Coverage tells you which lines executed. It says nothing about whether your assertions would catch a bug. Mutation testing does: Nimbus modifies your code and checks if your tests fail. If they don't, the test is worthless.
A test that calls a method and asserts nothing achieves 100% coverage of that method. The line executed. The test passed. The coverage report is green. But if you changed the method's logic tomorrow, the test would still pass - because it never verified what the method actually did.
Mutation testing exposes this. Nimbus introduces small, deliberate defects into your source code - one at a time - and runs your test suite against each mutated version. If your tests pass with the mutant in place, the mutant survived. A surviving mutant means a test gap.
The result is a mutation score: the percentage of mutants killed by your tests. 90% mutation score means your tests would catch 9 out of 10 logic errors. That's a number worth caring about.
// This test achieves 100% line coverage.
// It kills zero mutants.
@isTest
static void testDiscount() {
Decimal result = PricingService.applyDiscount(100, 0.1);
System.assertNotEquals(null, result); // ← asserts nothing useful
}
// After mutation: applyDiscount returns 110 instead of 90
// Test still passes. Mutant survived.
// A mutation-killing test:
@isTest
static void testDiscount() {
Decimal result = PricingService.applyDiscount(100, 0.1);
System.assertEquals(90, result); // ← kills the mutant
}Run nimbus test:mutate against a class or test pattern. Nimbus generates mutants for the source class, runs your tests against each one, and reports which mutants survived.
Mutation runs are CPU-intensive by design - each mutant requires a full test execution. Nimbus parallelizes across workers and skips equivalent mutants, but expect runtimes proportional to your test suite size.
The --threshold flag fails the run if mutation score drops below a target - useful in CI to enforce a floor alongside coverage requirements.
# Mutate a specific class
nimbus test:mutate PricingService
# Mutate and run specific tests
nimbus test:mutate PricingService --tests "PricingServiceTest.*"
# Fail if mutation score < 80%
nimbus test:mutate PricingService --threshold 80
# Output formats
nimbus test:mutate PricingService --report mutation.html
nimbus test:mutate PricingService --report mutation.json
# Example output:
# Generating mutants for PricingService... 42 mutants
# Running tests against each mutant...
#
# Killed: 38 (90%)
# Survived: 4 (10%)
# Timeout: 0
#
# Surviving mutants:
# PricingService.cls:34 operator >= → > (survived)
# PricingService.cls:51 return null (survived)
# PricingService.cls:67 && → || (survived)
# PricingService.cls:89 statement removed (survived)Nimbus applies mutations based on the AST - not text substitution - so mutants are always syntactically valid Apex. Every mutant compiles. The only question is whether your tests catch it.
Relational operators are flipped: >, <, >=, <=, ==, !=. A mutant survives if your tests pass either way.
Boolean conditions are negated. Catches tests that never exercise the false branch of a condition.
Return values are replaced with null, zero, empty string, or an empty list depending on type.
Side-effecting statements are removed entirely. Catches tests that don't assert on all mutations.
+, -, *, / are swapped. Useful for catching missing assertions on calculated values.
&& and || are swapped. Catches conditions where one side is never independently false.

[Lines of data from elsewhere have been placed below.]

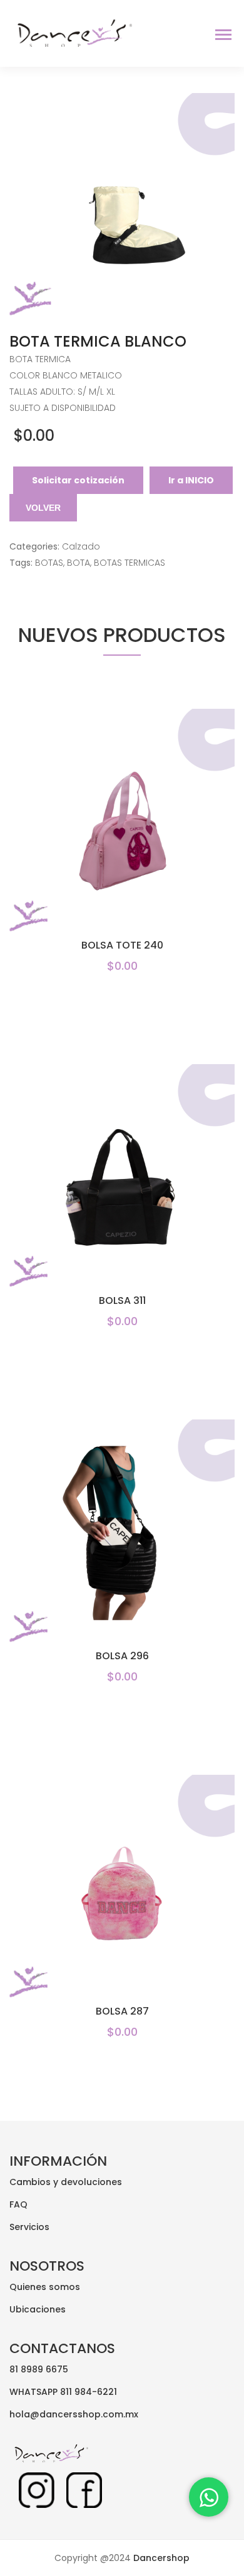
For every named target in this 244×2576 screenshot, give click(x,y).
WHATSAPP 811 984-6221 (63, 2392)
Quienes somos (44, 2287)
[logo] (71, 32)
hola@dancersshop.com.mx (73, 2414)
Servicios (29, 2227)
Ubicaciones (37, 2309)
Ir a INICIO (191, 480)
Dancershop (160, 2558)
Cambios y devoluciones (65, 2182)
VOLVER (43, 508)
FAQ (18, 2204)
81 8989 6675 (38, 2369)
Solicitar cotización (78, 480)
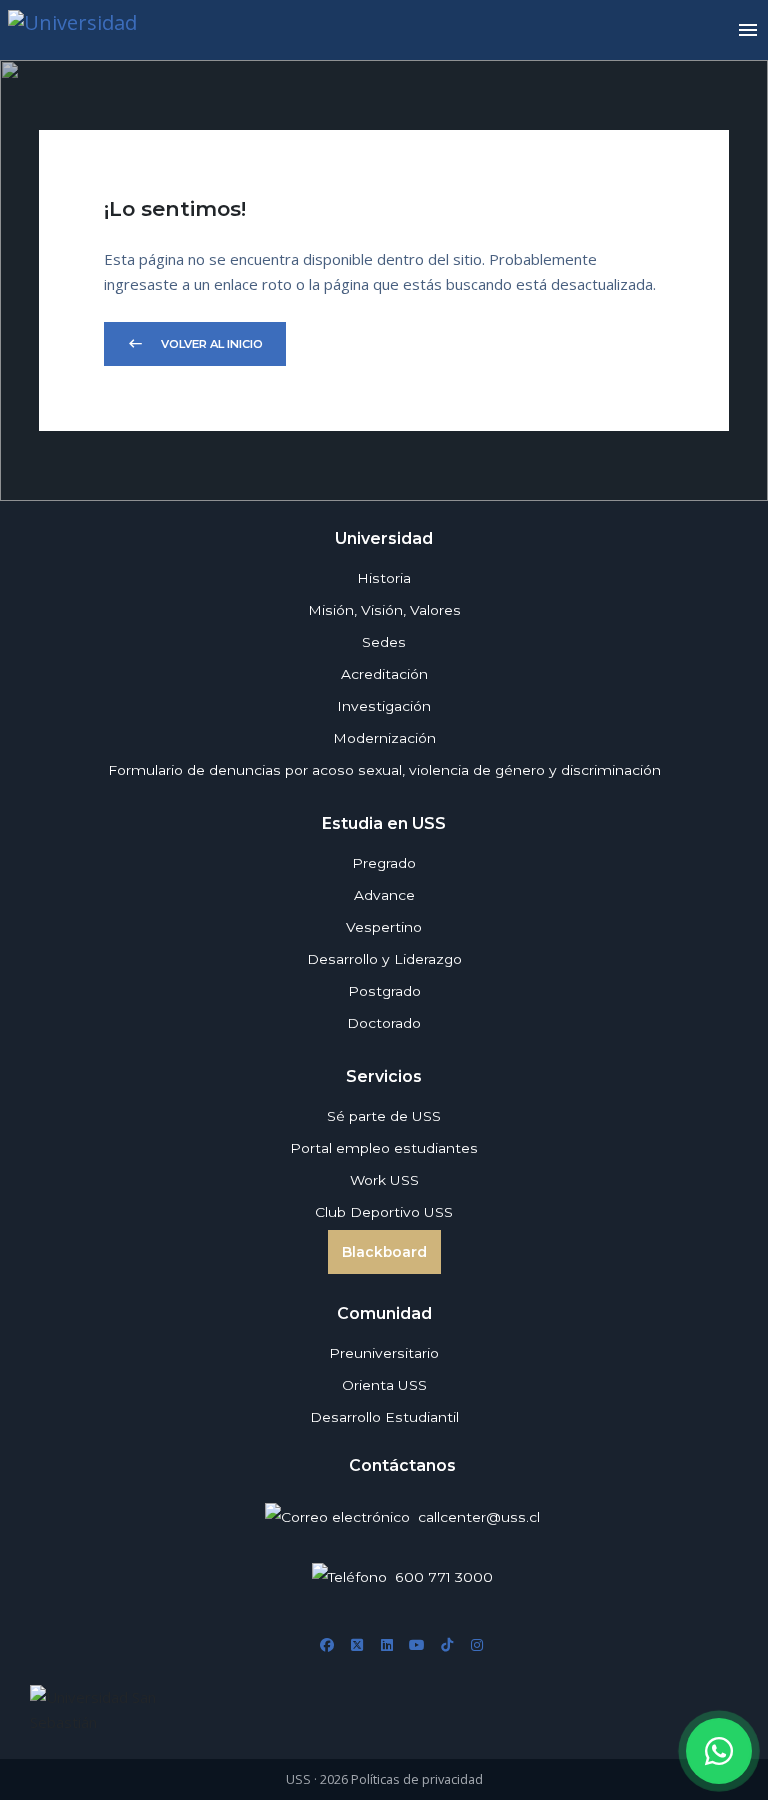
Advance (384, 895)
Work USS (384, 1180)
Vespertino (384, 927)
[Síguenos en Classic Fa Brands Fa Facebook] (327, 1646)
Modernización (384, 738)
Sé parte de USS (384, 1116)
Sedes (384, 642)
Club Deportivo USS (384, 1212)
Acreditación (384, 674)
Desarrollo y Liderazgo (384, 959)
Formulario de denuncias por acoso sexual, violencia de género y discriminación (384, 770)
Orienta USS (384, 1385)
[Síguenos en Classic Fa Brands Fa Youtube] (417, 1646)
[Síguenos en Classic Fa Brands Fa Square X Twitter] (357, 1646)
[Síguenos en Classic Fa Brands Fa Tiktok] (447, 1646)
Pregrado (384, 863)
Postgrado (384, 991)
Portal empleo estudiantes (384, 1148)
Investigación (384, 706)
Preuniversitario (384, 1353)
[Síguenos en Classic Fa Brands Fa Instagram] (477, 1646)
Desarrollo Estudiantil (384, 1417)
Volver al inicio (195, 343)
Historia (384, 578)
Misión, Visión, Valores (384, 610)
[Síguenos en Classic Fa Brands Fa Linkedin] (387, 1646)
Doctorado (384, 1023)
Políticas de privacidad (417, 1779)
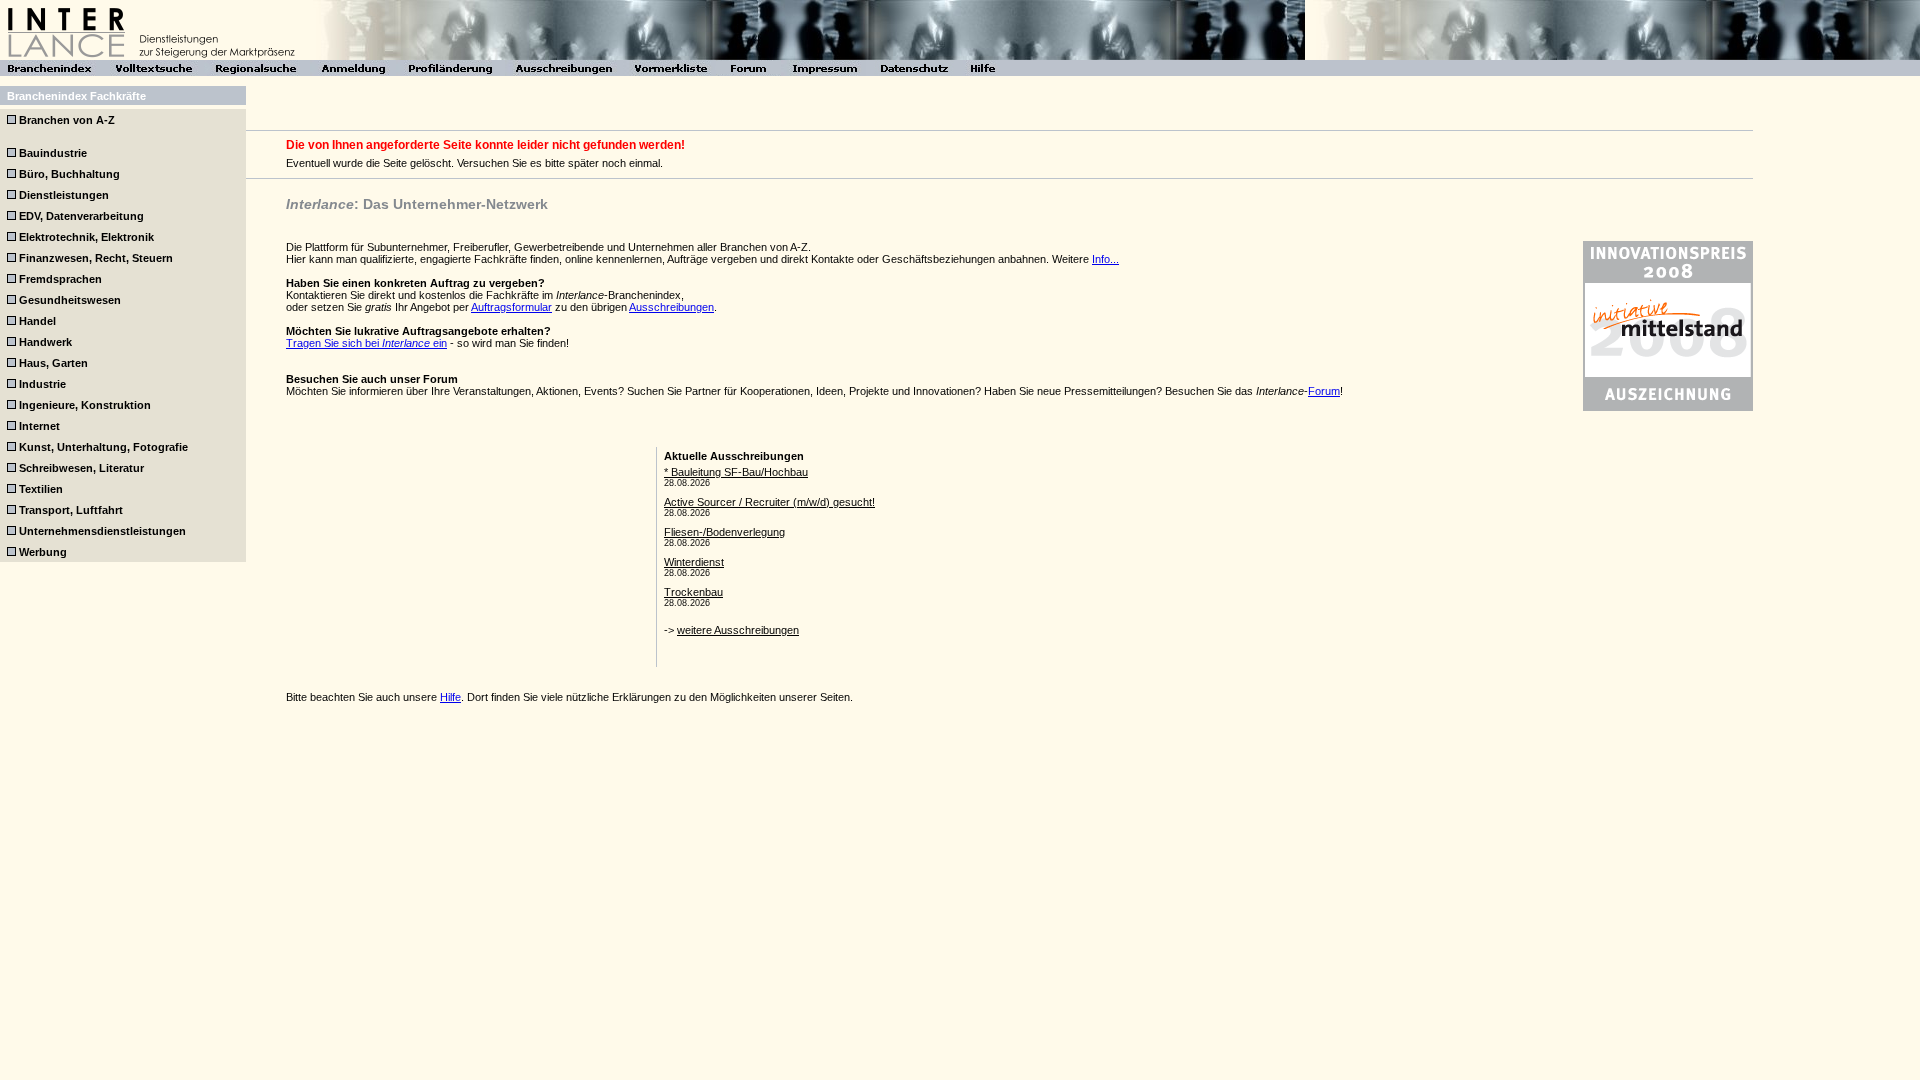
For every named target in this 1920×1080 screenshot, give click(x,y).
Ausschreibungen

Run mutation tests in CI as a quality gate. The --threshold flag returns a non-zero exit code if score drops below the target - your pipeline fails the same way it would for a failing test.
Mutation testing every class on every commit is expensive. A practical pattern: run the full mutation suite on changed classes only, triggered by PRs to main. Fast feedback during development, strong gate before merge.
# .github/workflows/mutation.yml
- name: Mutation test changed classes
run: |
CHANGED=$(git diff --name-only origin/main \
| grep '.cls$' \
| xargs -I{} basename {} .cls \
| grep -v Test \
| tr '\n' ' ')
if [ -n "$CHANGED" ]; then
nimbus test:mutate $CHANGED --threshold 80
fiCoverage tells you lines ran. Mutation testing tells you whether your assertions would catch a real bug. nimbus test:mutate - Pro feature.